→ **Énoncé écrit A**:
Que dit l'extrait ci-dessous sur chacun de ces points ?
(i) En combien de colonnes et de lignes divisait-on en général la surface du tube cathodique ?
(ii) Quelle taille avait généralement la grille sur laquelle on dessinait un caractère ?
(iii) Combien de caractères affichables au plus y avait-il ?

→ **Extrait source**:
▽
Ceci est une partie du script de la release Ex0018 du programme CPU, diffusé Jeudi 04/02 à 11h. Plus d'infos sur le site de l'émission. logo de l'émission CPU

Bonjour à toi, enfant du futur immédiat, toi qui va écouter aujourd'hui une émission qui aura son caractère.

Aux débuts de l'informatique, quand la machine su écrire des chiffres et des lettres, tous ces symboles étaient d'une largeur fixe, qu'ils soient un m ou un l, ce que l'on appelle du monospace chez les concessionnaires automobiles. La raison de cette égalitarisme horizontal venait du fait qu'à l'époque, on utilisait des appareils à télétypes, des sortes de machines à écrire, pour discuter avec le Gros Ordinateur, qui est dit lors de la pause clope qu'il siègerait au fond du couloir à côté de la Direction Générale.

Alors oui, il y eu des fantaisistes qui firent dans les années 1950s des polices informatiques, carrégulaires et futuristes en diables, mais ces polices là, elles ne servirent que pour les publicités et les films d'anticipation.
Puis quand le tube cathodique devint enfin utilisable par l'Ordinateur, on divisa sa surface en une grille, en général de 80 colonnes par 25 lignes, où il ne fut permit qu'à un seul caractère d'exister à la fois dans chaque case.
Les premières polices de caractères spécifiques à l'informatique firent leur apparition, avec cette curiosité pour ceux qui connaissaient l'imprimerie de cette contrainte qu'est le pixel : Le caractère devait donc être dessiné à partir d'une grille monochrome, c'est à dire donc des points élémentaires, indivisibles soit noir ou vert, d'une taille généralement égale à 8 pixels horizontaux par 8 pixels verticaux, 13 chez les moins chiches.

Et encore, le nombre de caractères étaient limitées : pas plus de 224 affichables, ce qui posait des problèmes dans certains cas particuliers... euh non, en fait, cela a posé des problèmes au monde entier, mais il faudrait plusieurs émissions pour en parler.

Inutile de dire que la qualité de l'écran y a beaucoup joué : les points étaient flous, le sont devenus encore plus quand les écrans couleurs sont arrivés.
△
→ **Enregistrements fournis**:
▽
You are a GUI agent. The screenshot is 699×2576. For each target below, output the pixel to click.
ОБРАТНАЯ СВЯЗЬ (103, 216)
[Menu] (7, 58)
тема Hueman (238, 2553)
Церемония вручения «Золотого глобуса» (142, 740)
△
→ **Énoncé écrit B**:
Pouvez-vous reproduire à l'identique toutes les lignes des enregistrements ci-dessus, sans en omettre aucune ?

→ **Réponse complète A**:
(i) En 80 colonnes par 25 lignes.
(ii) 8 pixels horizontaux par 8 pixels verticaux.
(iii) 224.

→ **Réponse complète B**:
You are a GUI agent. The screenshot is 699×2576. For each target below, output the pixel to click.
ОБРАТНАЯ СВЯЗЬ (103, 216)
[Menu] (7, 58)
тема Hueman (238, 2553)
Церемония вручения «Золотого глобуса» (142, 740)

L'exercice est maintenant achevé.